Data provided START
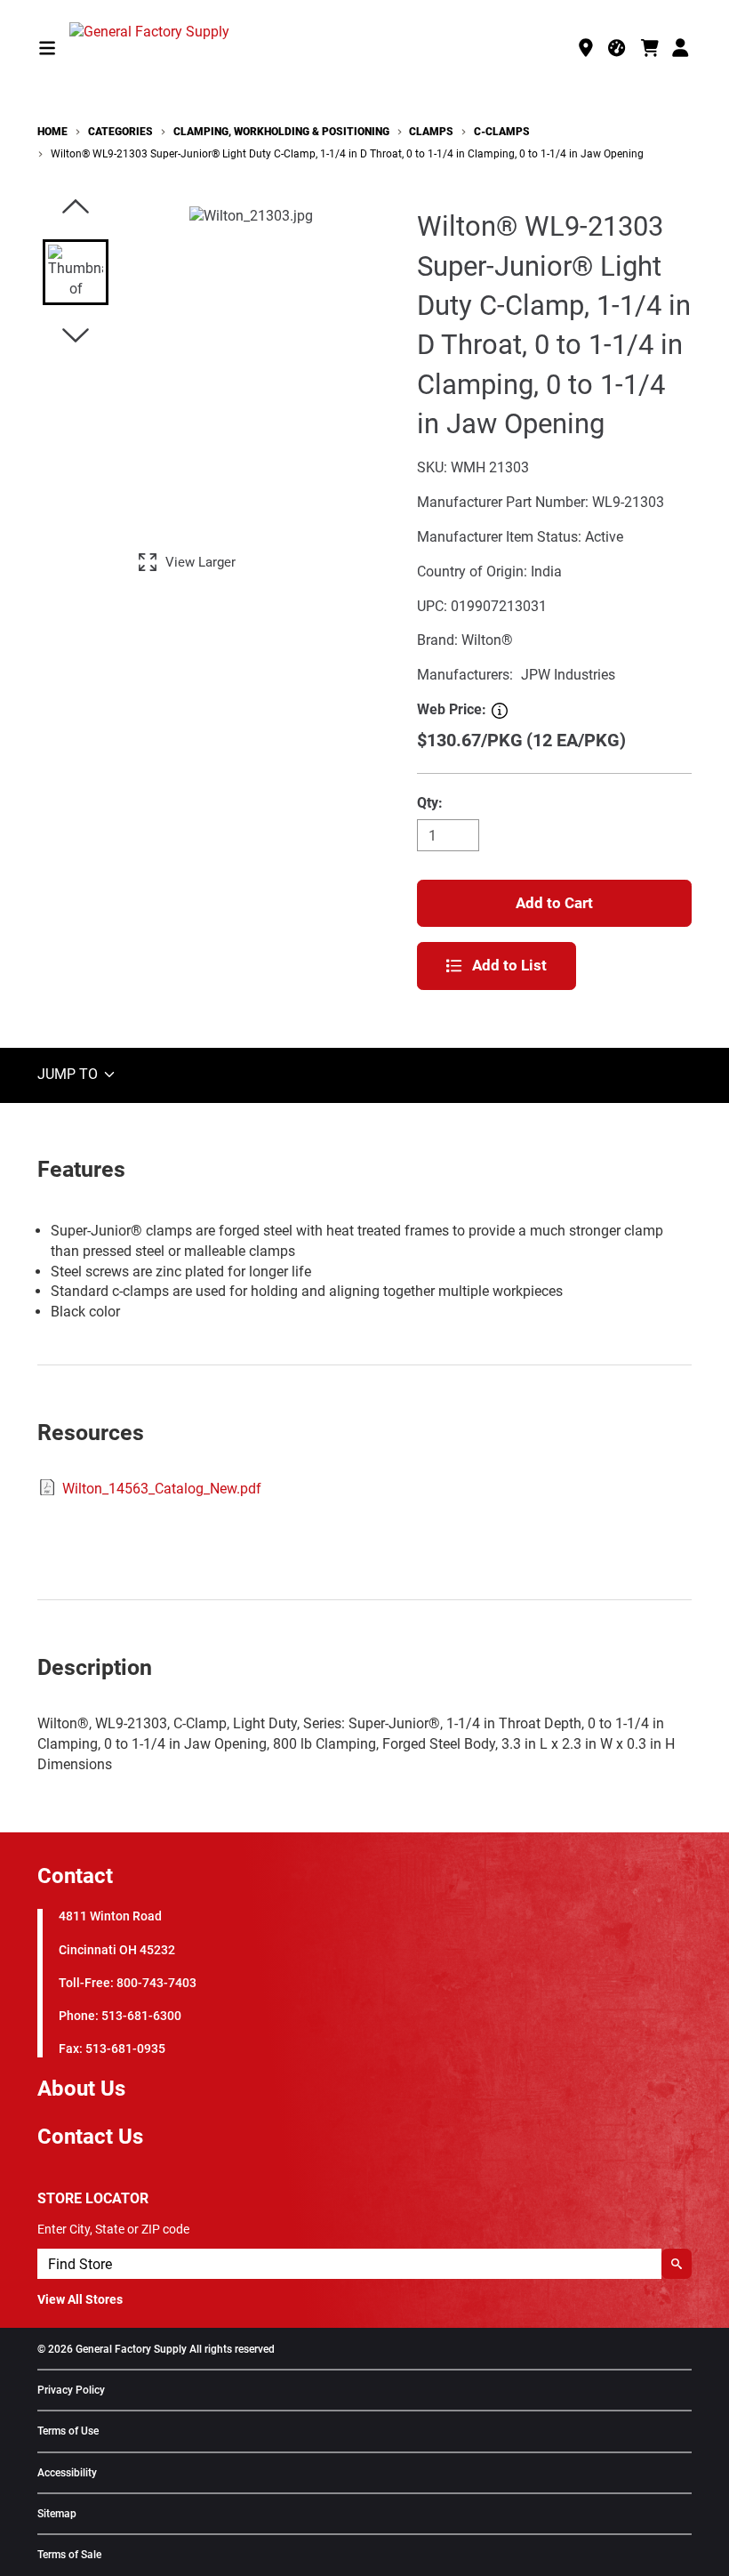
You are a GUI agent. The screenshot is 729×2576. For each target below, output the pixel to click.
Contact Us (90, 2136)
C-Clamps (502, 131)
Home (52, 131)
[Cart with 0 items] (650, 48)
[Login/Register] (682, 48)
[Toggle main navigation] (47, 48)
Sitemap (56, 2514)
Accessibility (67, 2473)
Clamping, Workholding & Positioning (281, 131)
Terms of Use (68, 2431)
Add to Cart (554, 903)
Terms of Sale (69, 2555)
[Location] (586, 48)
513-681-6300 (141, 2016)
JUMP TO (69, 1074)
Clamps (431, 131)
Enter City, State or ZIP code (113, 2229)
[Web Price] (499, 711)
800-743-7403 (156, 1983)
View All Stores (80, 2299)
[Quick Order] (618, 48)
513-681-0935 (125, 2049)
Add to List (509, 965)
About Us (81, 2088)
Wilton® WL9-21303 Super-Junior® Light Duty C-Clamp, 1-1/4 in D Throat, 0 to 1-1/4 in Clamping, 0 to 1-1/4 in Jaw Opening (347, 154)
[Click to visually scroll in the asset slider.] (75, 207)
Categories (120, 131)
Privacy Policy (71, 2390)
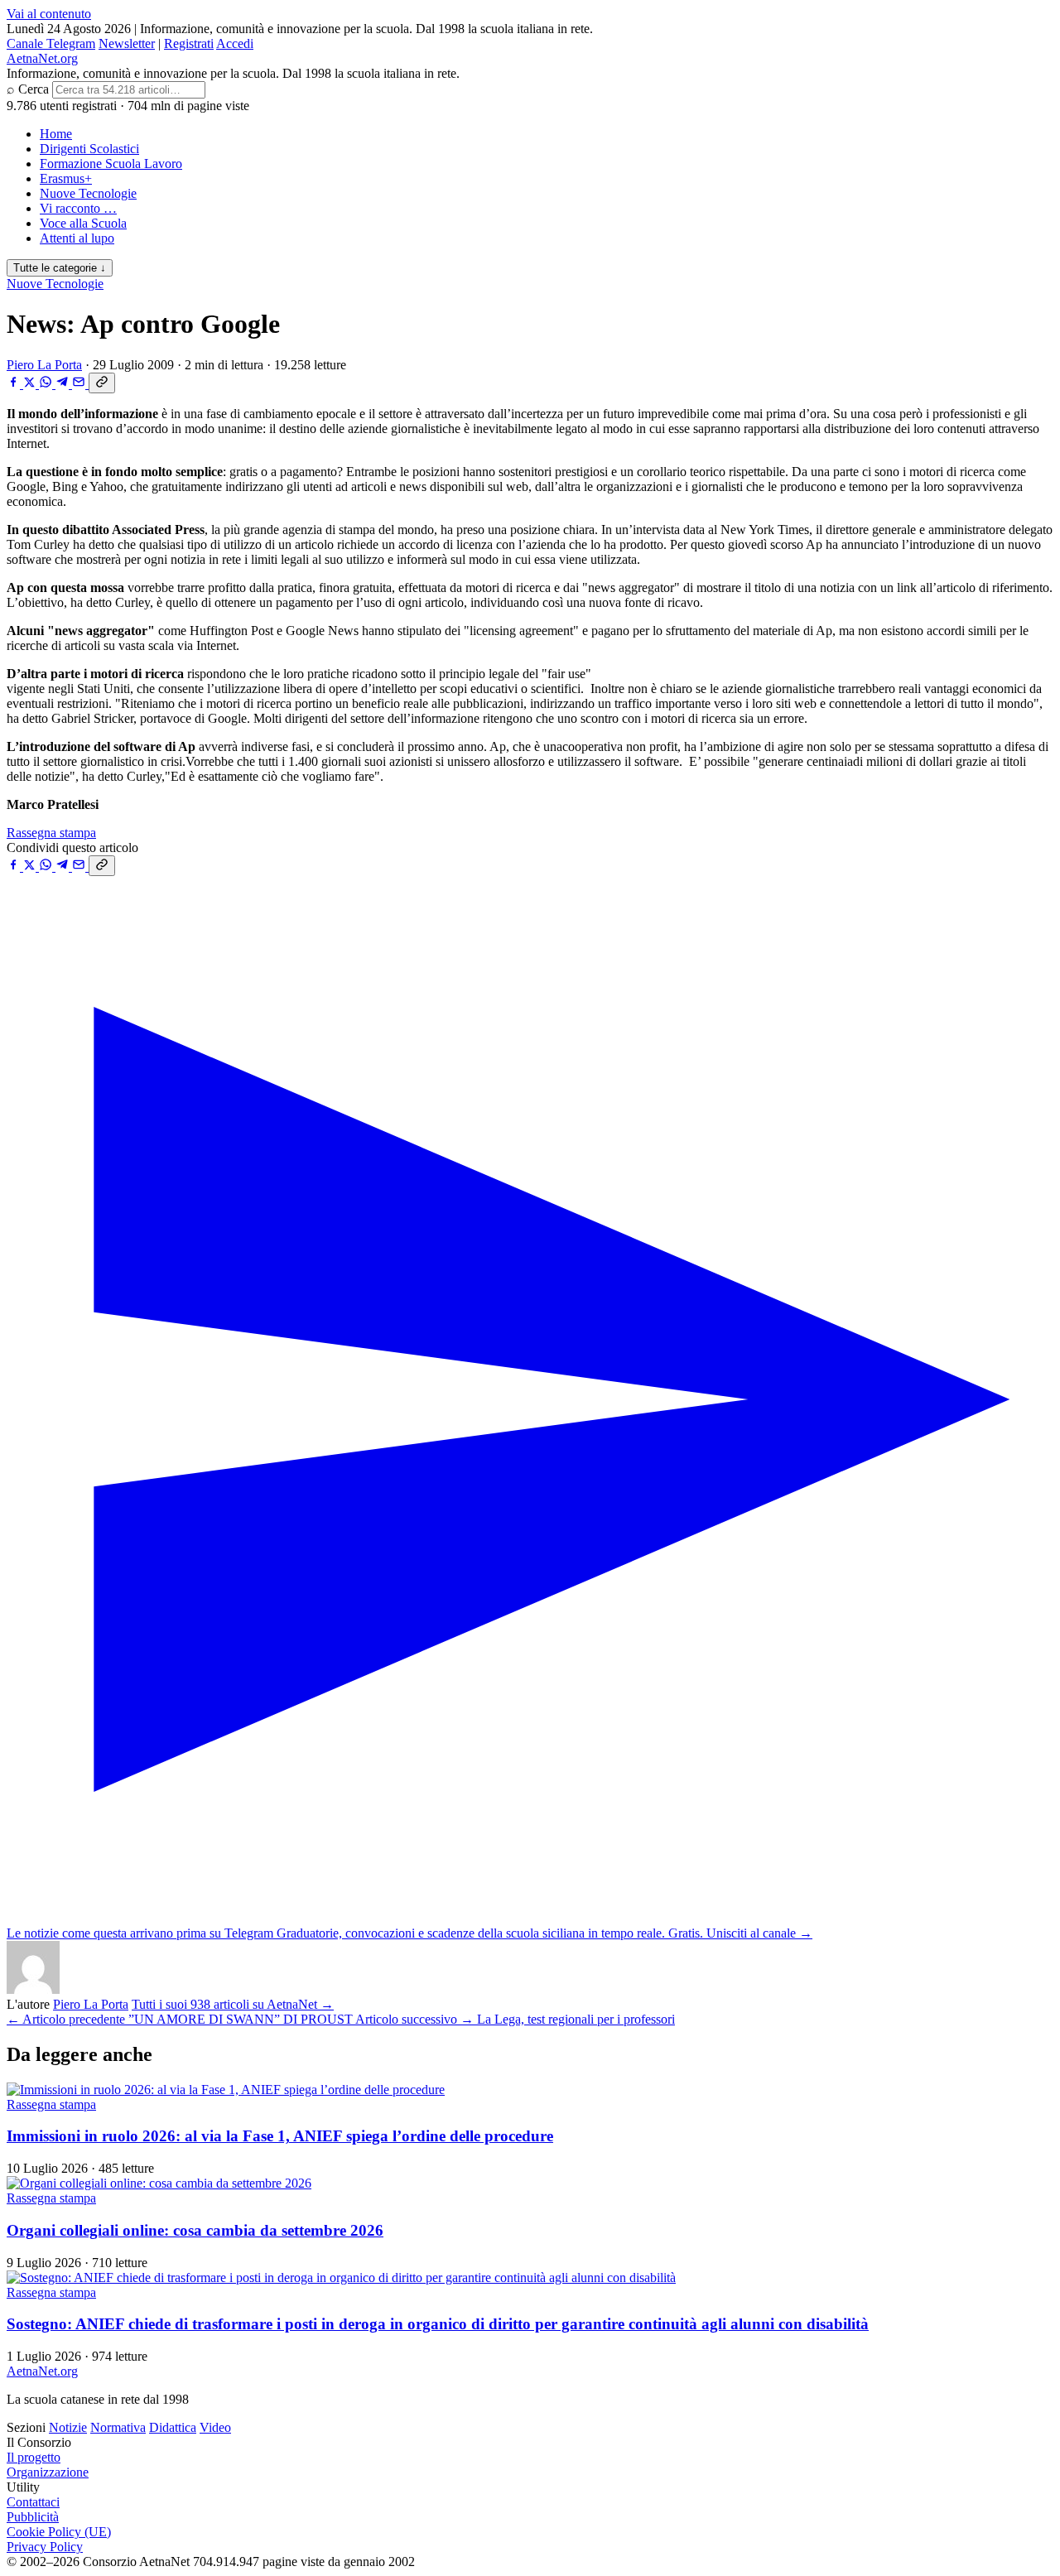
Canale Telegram (51, 43)
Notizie (68, 2427)
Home (56, 134)
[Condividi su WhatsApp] (47, 384)
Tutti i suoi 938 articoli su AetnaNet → (233, 2004)
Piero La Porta (44, 365)
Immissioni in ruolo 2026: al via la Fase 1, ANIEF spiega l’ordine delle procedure (280, 2136)
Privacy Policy (45, 2547)
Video (215, 2427)
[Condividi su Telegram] (63, 384)
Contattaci (33, 2502)
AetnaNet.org (42, 58)
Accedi (234, 43)
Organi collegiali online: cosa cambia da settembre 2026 (195, 2230)
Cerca (33, 89)
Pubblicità (33, 2517)
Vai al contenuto (49, 14)
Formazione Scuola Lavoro (111, 163)
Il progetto (33, 2457)
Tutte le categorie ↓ (59, 268)
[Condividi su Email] (80, 384)
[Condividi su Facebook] (15, 384)
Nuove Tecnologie (88, 193)
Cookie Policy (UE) (59, 2532)
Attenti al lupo (77, 238)
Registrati (189, 43)
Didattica (172, 2427)
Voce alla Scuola (83, 223)
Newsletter (127, 43)
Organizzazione (48, 2472)
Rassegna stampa (51, 833)
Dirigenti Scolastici (89, 149)
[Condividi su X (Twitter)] (31, 384)
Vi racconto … (78, 208)
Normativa (118, 2427)
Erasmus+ (66, 178)
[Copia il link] (102, 383)
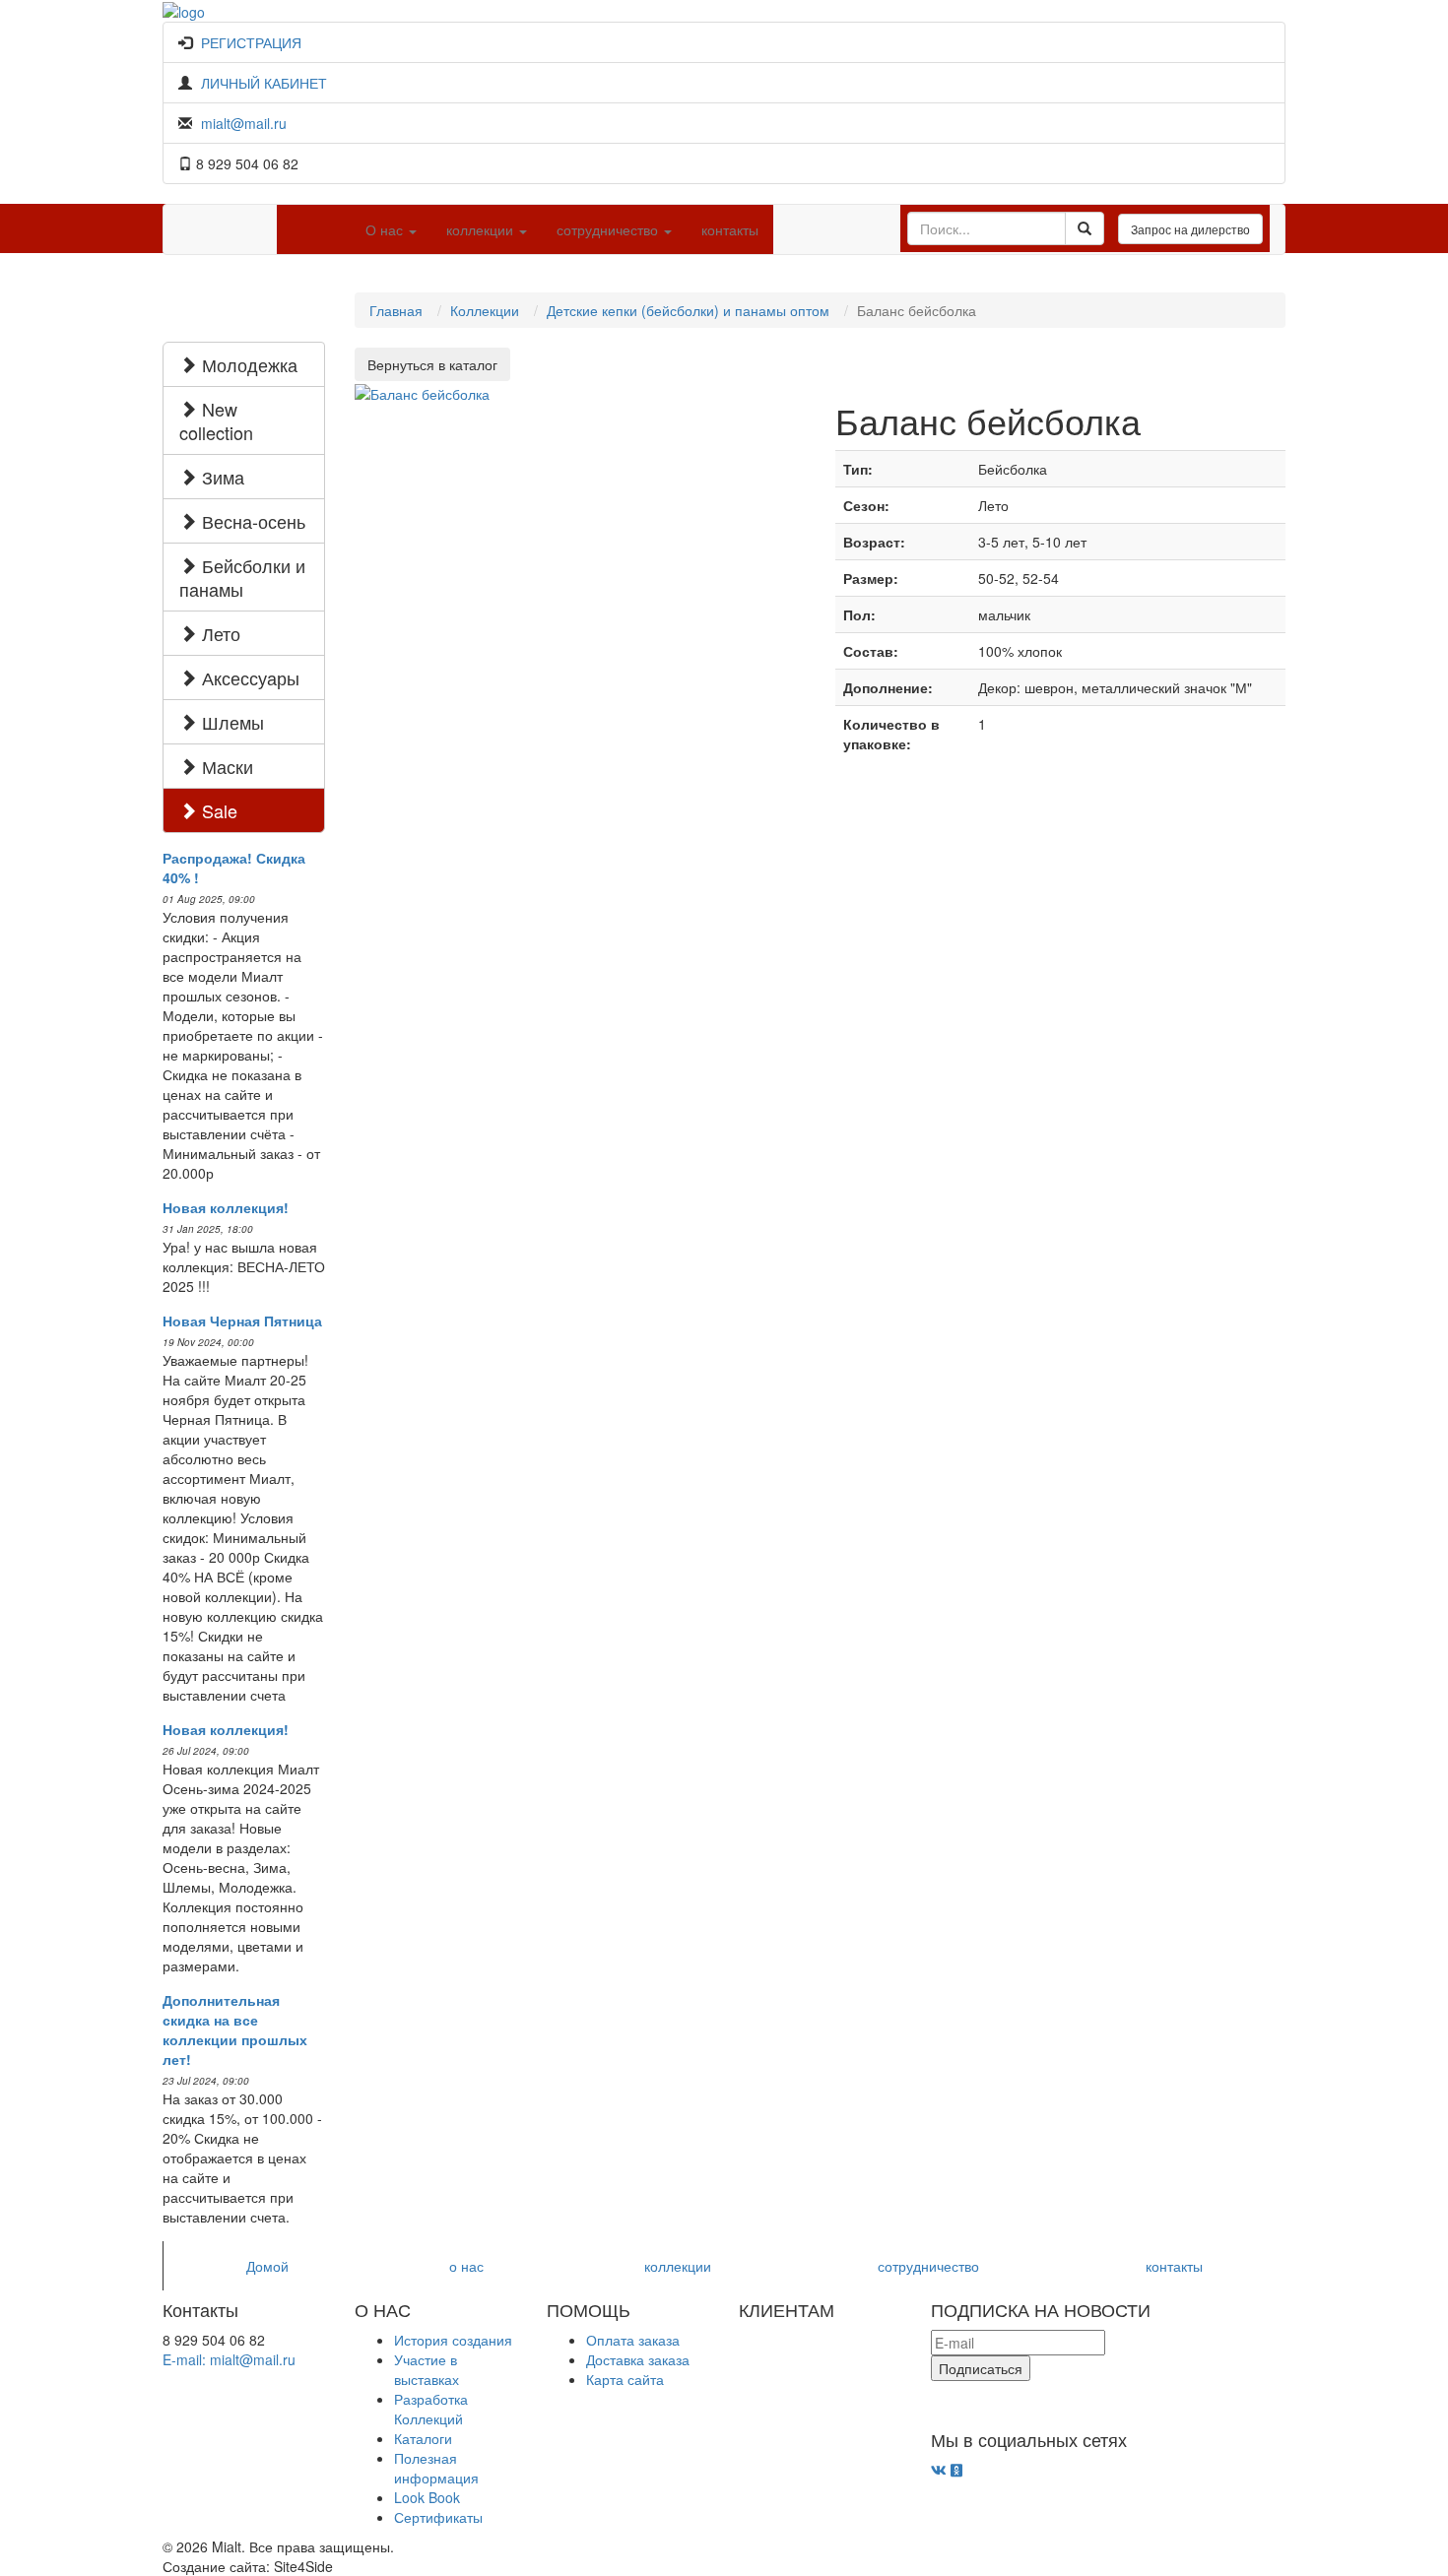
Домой (267, 2266)
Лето (218, 633)
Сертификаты (438, 2517)
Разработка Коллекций (431, 2408)
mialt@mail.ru (244, 123)
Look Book (427, 2497)
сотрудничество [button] (609, 229)
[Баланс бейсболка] (422, 391)
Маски (225, 766)
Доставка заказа (638, 2359)
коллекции (677, 2266)
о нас (466, 2266)
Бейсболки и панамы (242, 577)
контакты (729, 229)
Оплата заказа (633, 2340)
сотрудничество (928, 2266)
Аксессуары (248, 677)
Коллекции (484, 310)
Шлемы (230, 722)
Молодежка (247, 364)
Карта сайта (625, 2379)
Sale (217, 810)
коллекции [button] (481, 229)
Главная (396, 310)
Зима (220, 476)
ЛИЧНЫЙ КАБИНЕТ (264, 83)
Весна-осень (251, 521)
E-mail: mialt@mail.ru (229, 2359)
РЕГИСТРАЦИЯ (251, 42)
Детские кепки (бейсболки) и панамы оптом (688, 310)
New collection (216, 420)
Data provided END
Task prompt:
Repeat the records above word for word, apart from the pictures.

Response box:
You are a GUI agent. The screenshot is 729×2576. For each target below, output the pixel to click.
Contact Us (90, 2136)
C-Clamps (502, 131)
Home (52, 131)
[Cart with 0 items] (650, 48)
[Login/Register] (682, 48)
[Toggle main navigation] (47, 48)
Sitemap (56, 2514)
Accessibility (67, 2473)
Clamping, Workholding & Positioning (281, 131)
Terms of Use (68, 2431)
Add to Cart (554, 903)
Terms of Sale (69, 2555)
[Location] (586, 48)
513-681-6300 (141, 2016)
JUMP TO (69, 1074)
Clamps (431, 131)
Enter City, State or ZIP code (113, 2229)
[Web Price] (499, 711)
800-743-7403 (156, 1983)
View All Stores (80, 2299)
[Quick Order] (618, 48)
513-681-0935 (125, 2049)
Add to List (509, 965)
About Us (81, 2088)
Wilton® WL9-21303 Super-Junior® Light Duty C-Clamp, 1-1/4 in D Throat, 0 to 1-1/4 in Clamping, 0 to 1-1/4 in Jaw Opening (347, 154)
[Click to visually scroll in the asset slider.] (75, 207)
Categories (120, 131)
Privacy Policy (71, 2390)
Canale Telegram (51, 43)
Notizie (68, 2427)
Home (56, 134)
[Condividi su WhatsApp] (47, 384)
Tutti i suoi 938 articoli su AetnaNet → (233, 2004)
Piero La Porta (44, 365)
Immissioni in ruolo 2026: al via la Fase 1, ANIEF spiega l’ordine delle procedure (280, 2136)
Privacy Policy (45, 2547)
Video (215, 2427)
[Condividi su Telegram] (63, 384)
Contattaci (33, 2502)
AetnaNet.org (42, 58)
Accedi (234, 43)
Organi collegiali online: cosa cambia da settembre 2026 (195, 2230)
Cerca (33, 89)
Pubblicità (33, 2517)
Vai al contenuto (49, 14)
Formazione Scuola Lavoro (111, 163)
Il progetto (33, 2457)
Tutte le categorie ↓ (59, 268)
[Condividi su Email] (80, 384)
[Condividi su Facebook] (15, 384)
Nuove Tecnologie (88, 193)
Cookie Policy (UE) (59, 2532)
Attenti al lupo (77, 238)
Registrati (189, 43)
Didattica (172, 2427)
Voce alla Scuola (83, 223)
Newsletter (127, 43)
Organizzazione (48, 2472)
Rassegna stampa (51, 833)
Dirigenti Scolastici (89, 149)
[Condividi su X (Twitter)] (31, 384)
Vi racconto … (78, 208)
Normativa (118, 2427)
Erasmus+ (66, 178)
[Copia il link] (102, 383)
Домой (267, 2266)
Лето (218, 633)
Сертификаты (438, 2517)
Разработка Коллекций (431, 2408)
mialt@mail.ru (244, 123)
Look Book (427, 2497)
сотрудничество [button] (609, 229)
[Баланс бейсболка] (422, 391)
Маски (225, 766)
Доставка заказа (638, 2359)
коллекции (677, 2266)
о нас (466, 2266)
Бейсболки и панамы (242, 577)
контакты (729, 229)
Оплата заказа (633, 2340)
сотрудничество (928, 2266)
Аксессуары (248, 677)
Коллекции (484, 310)
Шлемы (230, 722)
Молодежка (247, 364)
Карта сайта (625, 2379)
Sale (217, 810)
коллекции [button] (481, 229)
Главная (396, 310)
Зима (220, 476)
ЛИЧНЫЙ КАБИНЕТ (264, 83)
Весна-осень (251, 521)
E-mail: mialt@mail.ru (229, 2359)
РЕГИСТРАЦИЯ (251, 42)
Детские кепки (бейсболки) и панамы оптом (688, 310)
New collection (216, 420)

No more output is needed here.